Axial myopia is characterized by retinal arterioles that are longer than those in “normal” or emmetropic eyes. On retinal photographs these myopic vessels have been shown to narrow by 1.3% per diopter of increasing myopia[22]. This is equivalent to a 3.9% narrowing per millimeter increase in axial length, in which a 1-mm axial length increase equates to 3 D of myopia[23]. Hence, myopia results in blood flowing through a longer arteriolar tree in the retina and choroid on its course to the capillary bed. Each millimeter increase in axial myopia over emmetropia (23 mm) would result in a 4.2% increase in vessel length. The normal pressure attenuation for blood flowing from the optic nerve to vessels measuring 30-40 microns in diameter has been calculated to be 15 mm Hg. Hence, for every millimeter increase in axial length, there would be an additional 0.6 mm Hg of blood pressure attenuation from the optic nerve to this retino-choroidal arteriolar capillary level. Just as low blood pressure protects the retina in subjects with diabetes[24], so would the presumed lowering of the hydrostatic pressure in the chorio-capillary bed caused by the elongation of the retino-choroidal arteriolar tree in myopic individuals, protects against CSCR similar to the protection seen in diabetic retinopathy. From this perspective, future therapies may be imagined.
Our study has shown that myopia, especially in higher degrees, is a protective factor in CSCR. However, since the disease has multifactorial etio-pathogenesis, myopic patients can still develop CSCR depending on the systemic factors, but to a lesser extent compared to other refractive status of the eye.

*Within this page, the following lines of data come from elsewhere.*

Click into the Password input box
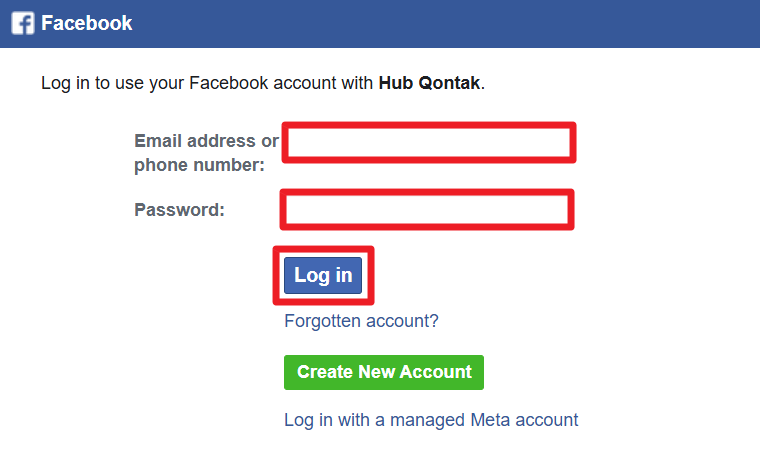 [428, 210]
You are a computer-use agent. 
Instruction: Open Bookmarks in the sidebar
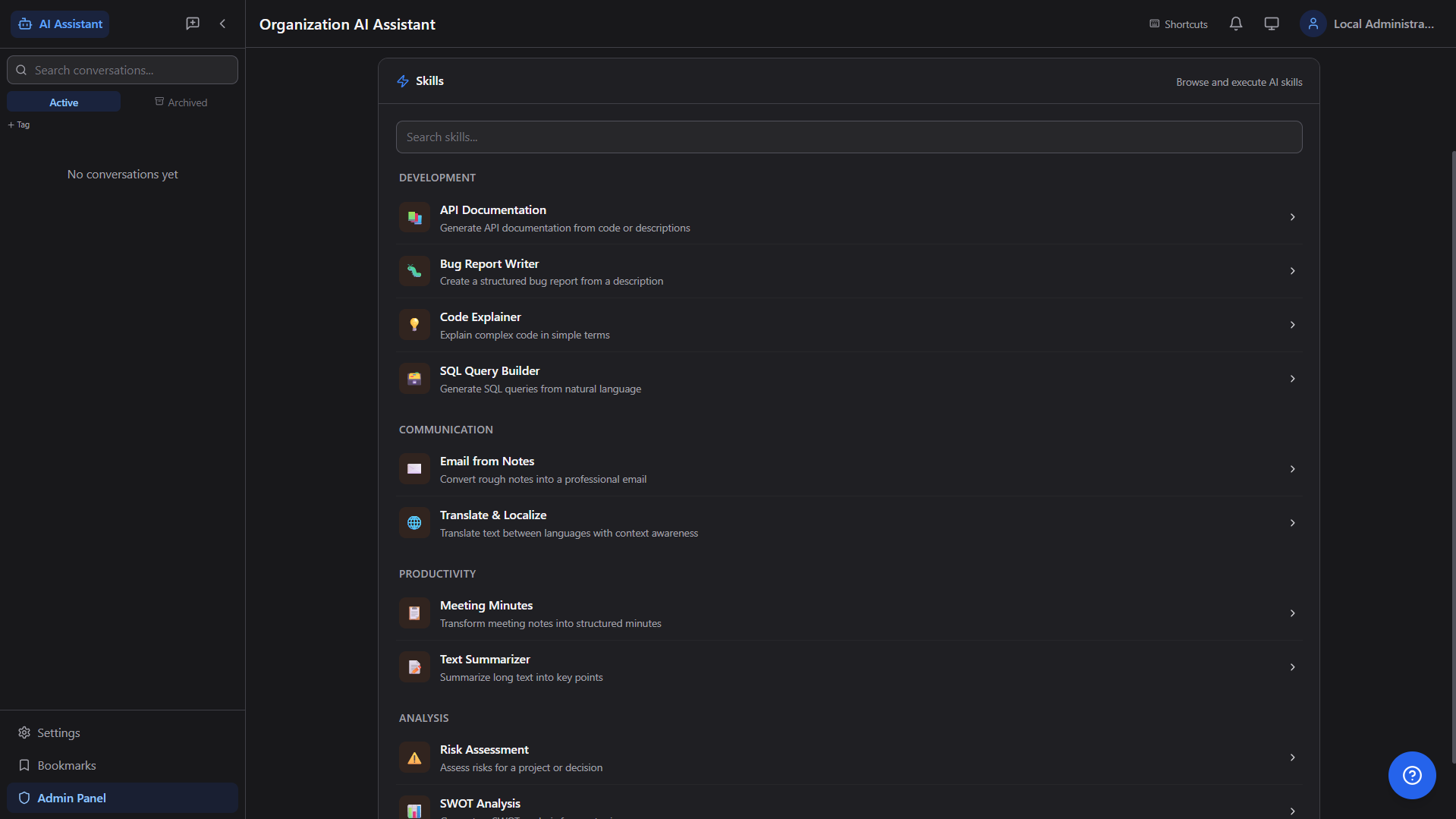click(x=67, y=765)
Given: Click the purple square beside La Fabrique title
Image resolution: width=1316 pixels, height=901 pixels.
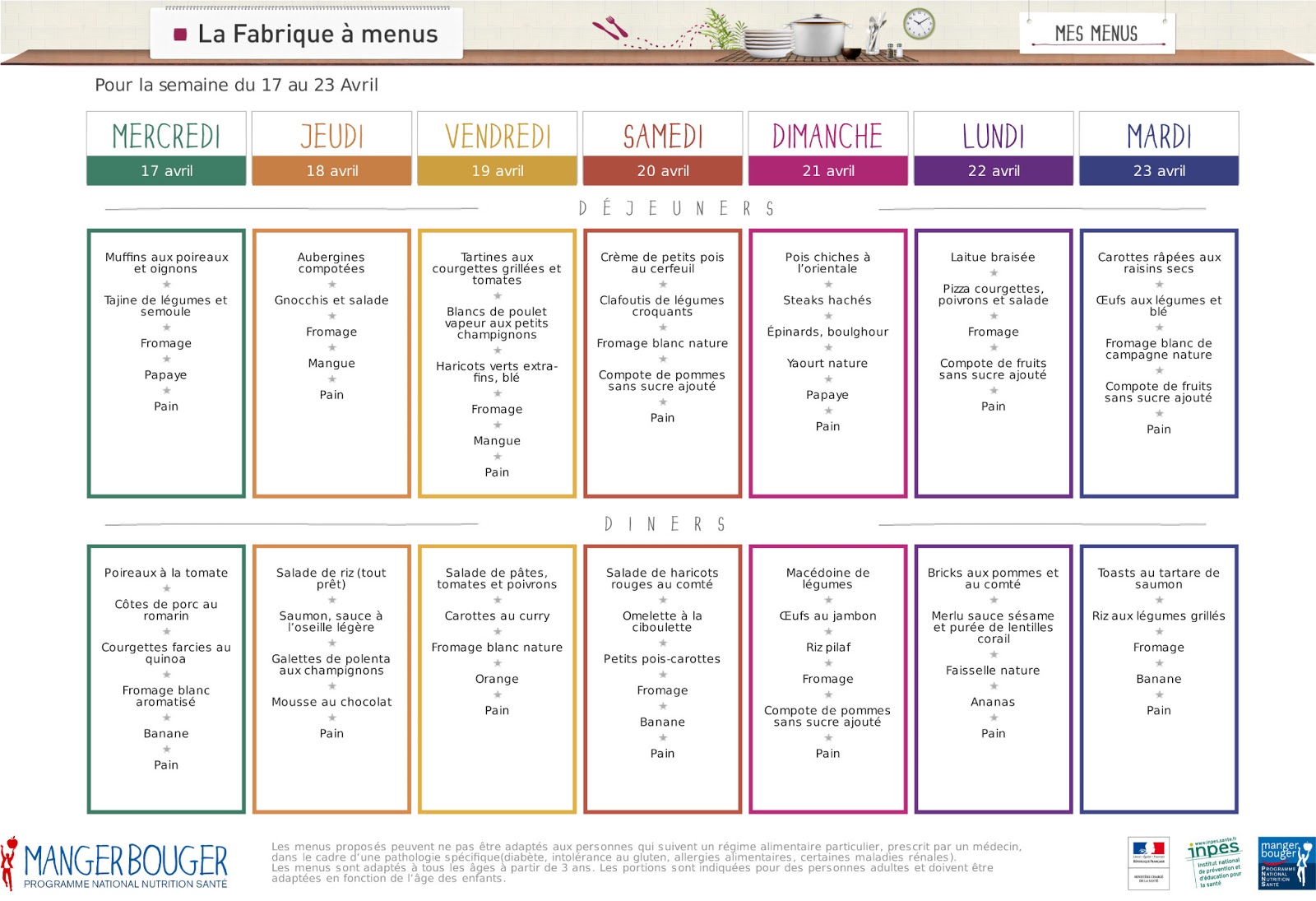Looking at the screenshot, I should point(180,35).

In conclusion, this study provides evidence to support the clinical impression that myopic eyes are less likely to have CSCR. Since both choriocapillaries and RPE are postulated in pathogenesis of CSCR, chorio-retinal thinning and atrophy seen in myopic eyes are less likely to cause CSCR. These findings contribute to further insights into the pathogenic pathways for CSCR. With the emergence of newer techniques of choroidal imaging and various techniques for choroidal thickness assessment like enhanced depth OCT, this hypothesis that myopia in higher degrees protects against CSCR, could be further proven in larger prospective studies.
Acknowledgments
Conflicts of Interest: Manayath GJ, None; Arora S, None; Parikh H, None; Shah PK, None; Tiwari S, None; Narendran V, None.